--- begin STORED ROWS ---

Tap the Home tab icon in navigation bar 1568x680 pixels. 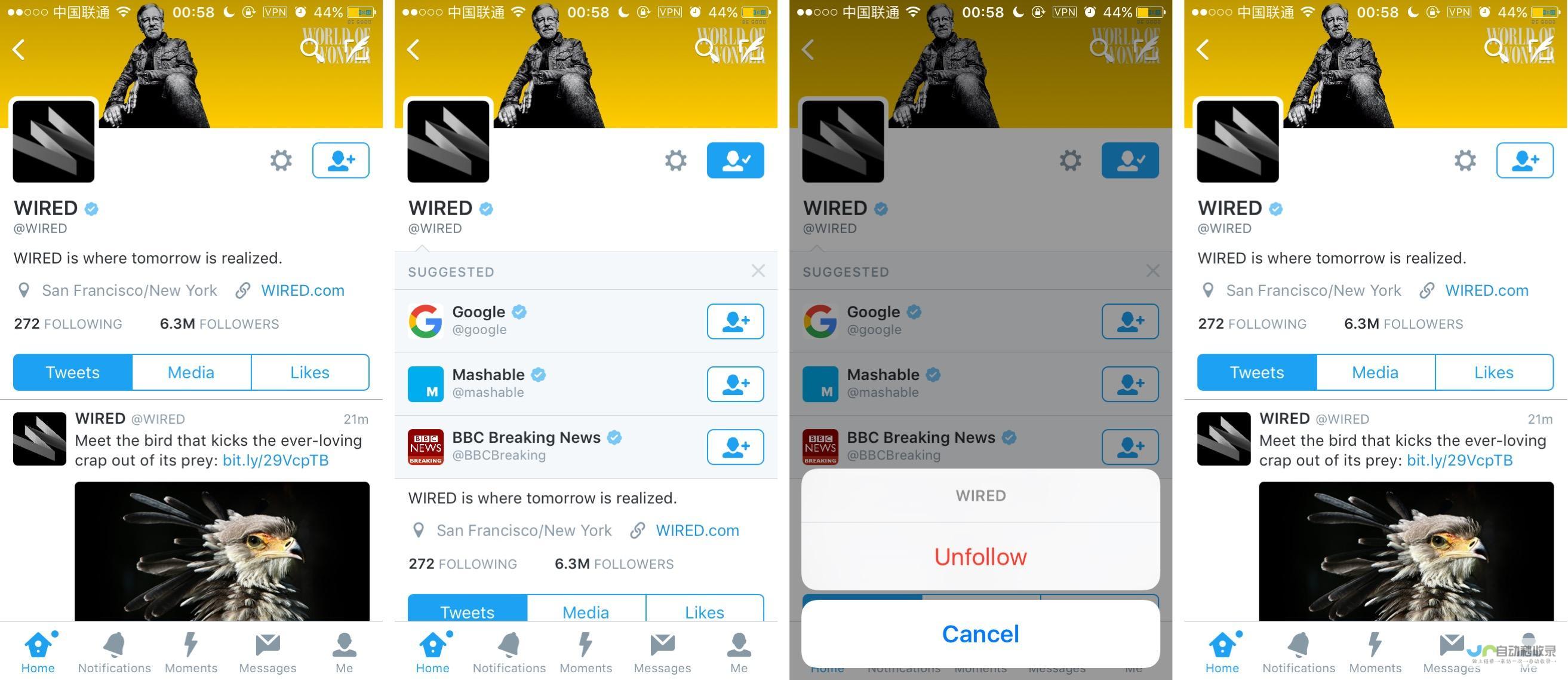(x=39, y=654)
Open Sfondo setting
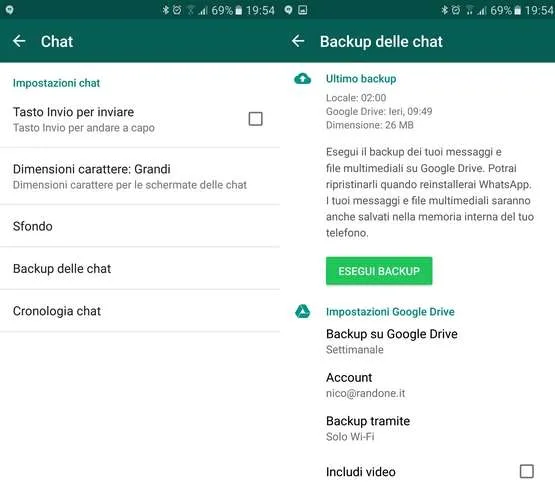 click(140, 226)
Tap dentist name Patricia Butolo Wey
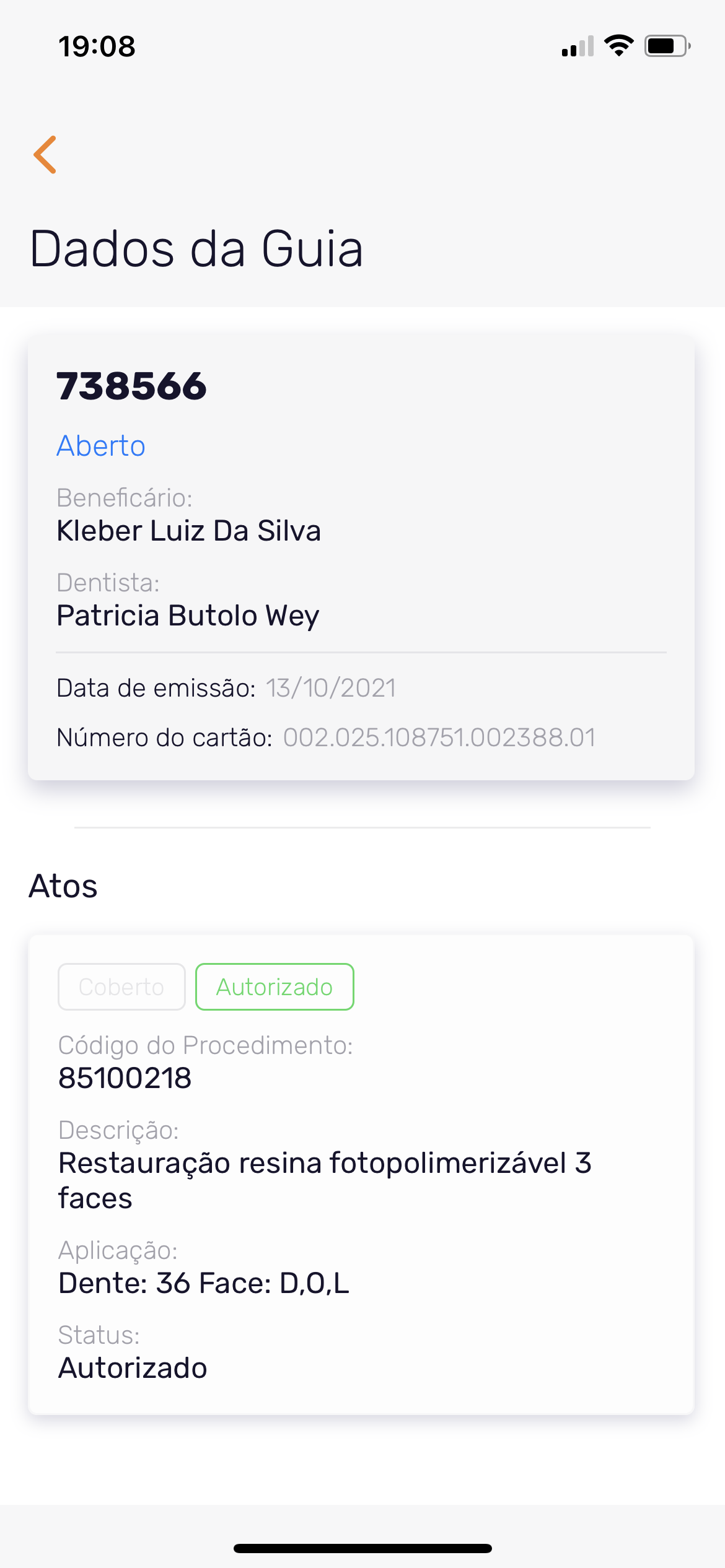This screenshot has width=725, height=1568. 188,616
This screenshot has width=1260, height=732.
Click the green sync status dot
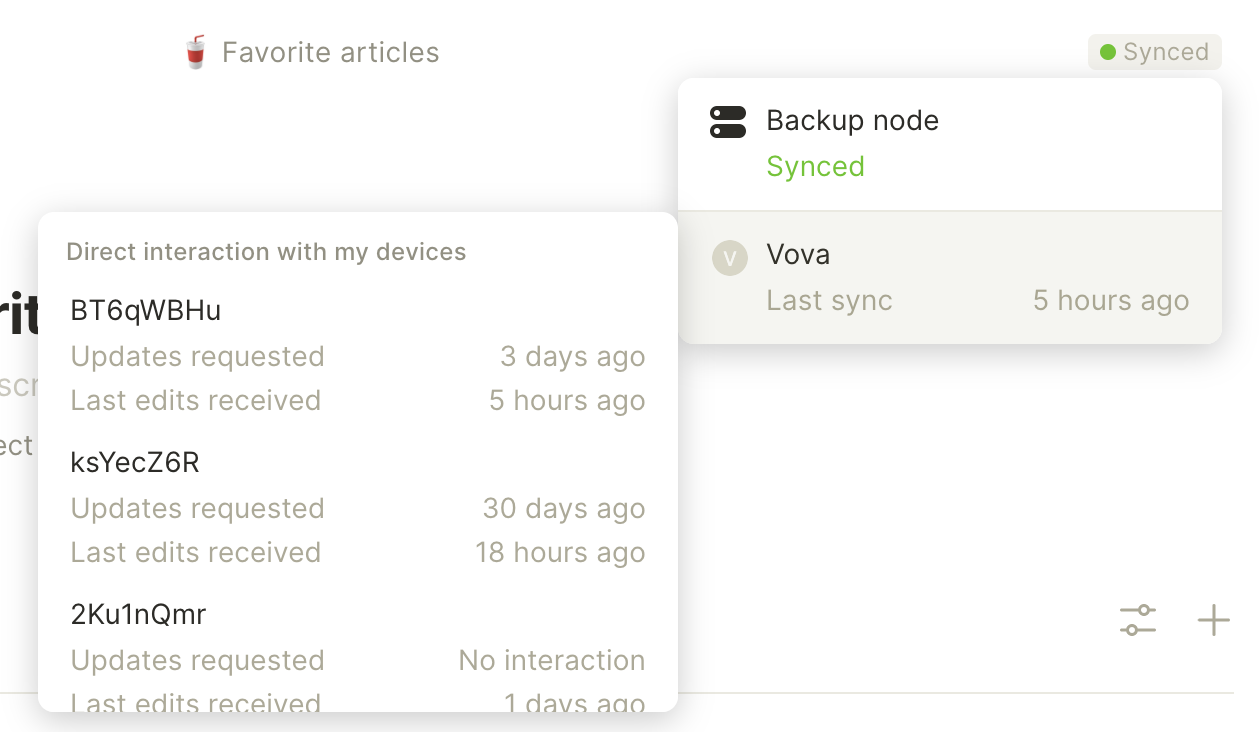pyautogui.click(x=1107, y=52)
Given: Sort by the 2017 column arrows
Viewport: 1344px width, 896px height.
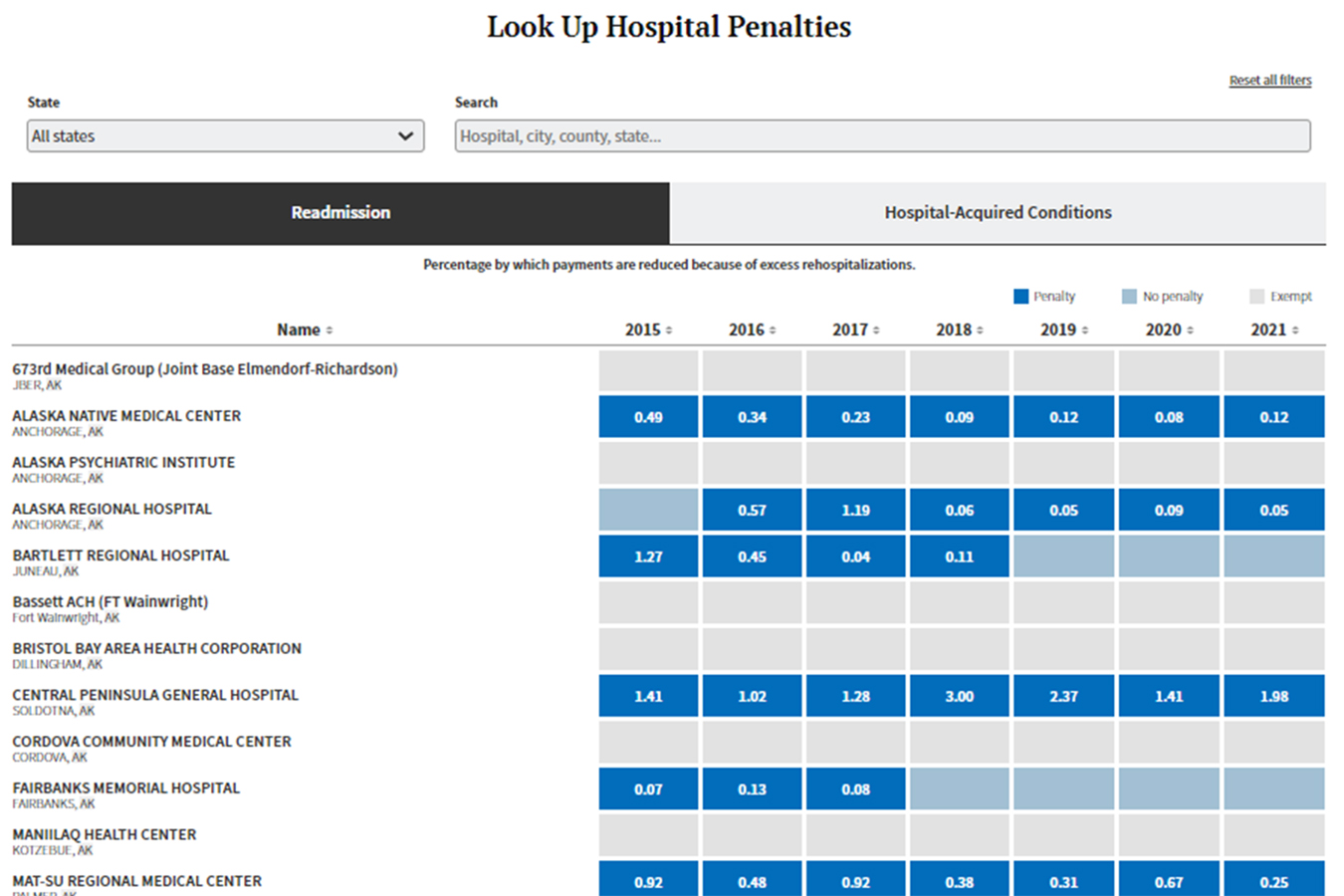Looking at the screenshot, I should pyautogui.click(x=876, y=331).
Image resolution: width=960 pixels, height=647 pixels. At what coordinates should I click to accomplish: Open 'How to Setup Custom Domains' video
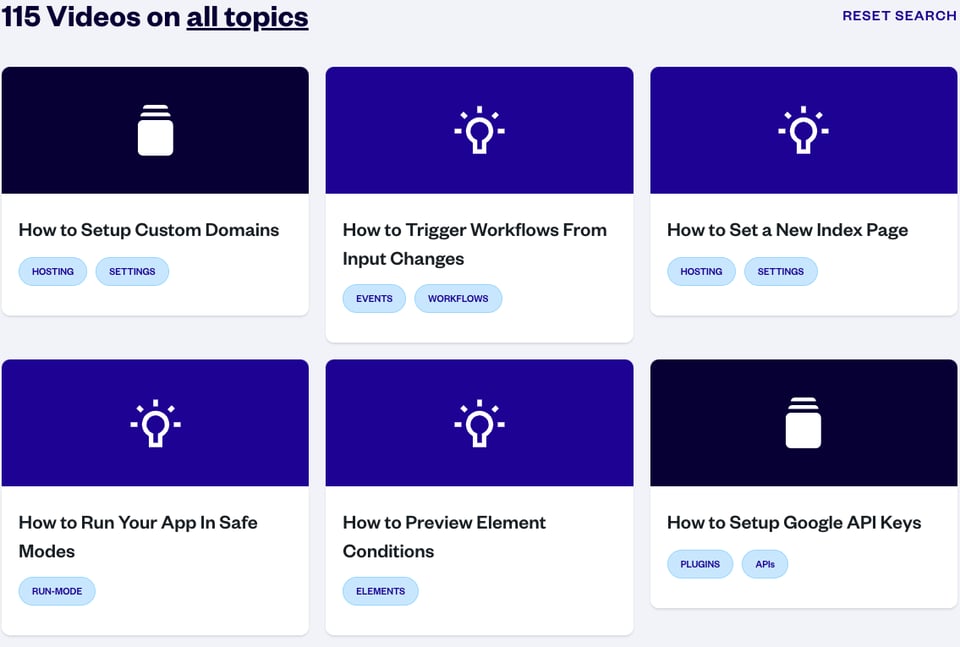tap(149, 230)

--- end STORED ROWS ---

Copy the lines from the line with "Tap dentist name Patricia Butolo Wey" to the line with "pyautogui.click(x=1107, y=52)", keeping both of those lines and omitting the pictures.

Tap dentist name Patricia Butolo Wey
This screenshot has width=725, height=1568. 188,616
This screenshot has width=1260, height=732.
Click the green sync status dot
pyautogui.click(x=1107, y=52)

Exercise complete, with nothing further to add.